Wednesday, December 17, 2008

Penultimate Shopping Wednesday Before Christmas


I just flew back from NY and, boy, are my arms tired.

---Midtown Manhattan was unwalkable while I was there. Too many tourists, too many old folks, too many idiots.

---When you're 75 or 80, is the Rockefeller Center Christmas Tree that new to you?

---By the way, dig that nifty picture I took.

---Wasted prime restaurant space: The Olive Garden overlooking Times Square.

---Amazing view, microwaveable food.

---With the number of crappy chain restaurants in the theater district, Mamma Leone's would now be considered high end cuisine.

---When you're throwing back some unwanted clothes to a Christmas gifter, remember the immortal words of President George W. Bush.

---Shoes can hurt.

---Is that how they assassinate leaders in Iraq? With a pair of size 10 Weejuns to the skull?

---Both shoes came from the same direction which means there was no second shoe thrower on the grassy knoll.

---No truth to the rumor that the shoe brand was "Johnson & Hussein."

---Okay, I'll stop.

---Somewhere midway across the country, I started to feel it. Sore throat, headache, stuffy head.

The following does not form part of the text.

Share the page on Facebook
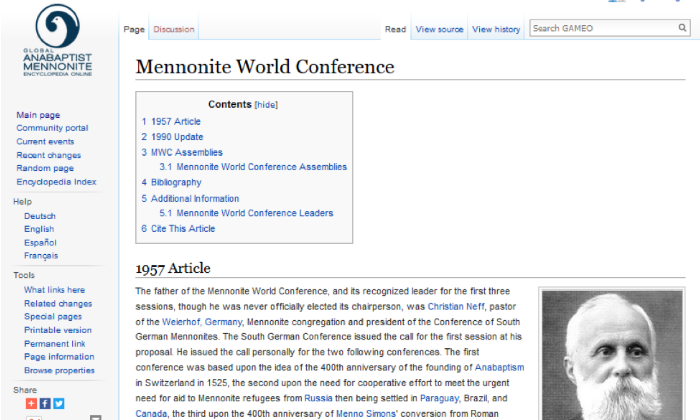The height and width of the screenshot is (420, 700). (x=45, y=403)
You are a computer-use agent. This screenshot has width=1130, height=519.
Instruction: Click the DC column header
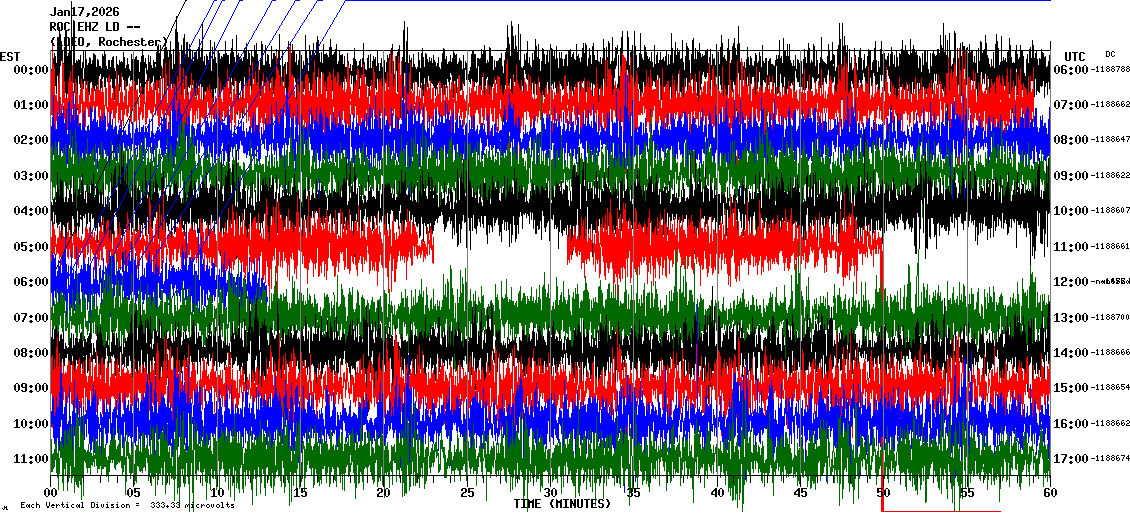[x=1110, y=54]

---I wanted to stand up and announce to the rest of the airplane cabin, "Okay, which one of you assholes gave me your germs?!!"

---I actually heard one flight attendant say this to another, "I wonder what their homes look like."

---Exactly.

---I can't believe all the press that Oprah is getting for being grossly overweight. Look at the rest of the country.

---As this fat slob tips the scales at 200 pounds, you wouldn't want to be a carrot stick in her house as she races the clock to fit into a party dress for her buddy's coronation.

---While you all wait for that Illinois governor to get tarred and feathered, I'm wondering how much Big Barry Obama knew about all that scandal.

---Of course, he says he knew nothing. Actually, he's like those kids in the "Family Circus" comic strip. The ones who are always saying "not me."

---Sitting in the church for twenty years while that insane pastor preached absolute venom.

---"Not me."

---Ties to that criminal housing czar in Chicago?

---"Not me."

---Lots of time spent in the home of terrorist Bill Ayers.

---"Not me."

---If you listen to him, vacuum packed Spam gets out more.

And who's finished with their holiday shopping? Definitely NOT ME.

Dinner last night: Crispy spicy beef at the Cheesecake Factory.

1 comment:

Anonymous said...

Olive Garden? Worst "Italian" food I've ever paid for. Why is it popular? Americans are idiots and never eat real Italian. Arthur Avenue, Little Italy and my former stomping grounds, good old Brooklyn, are the places to go. Any Mom and Pop place will give you the real deal. Boycott Olive Garden!

Oprah fat again? Was she ever not fat? Can this pig, who tragically picked the next President, slim down for the inauguration? Does Photoshop work on live TV?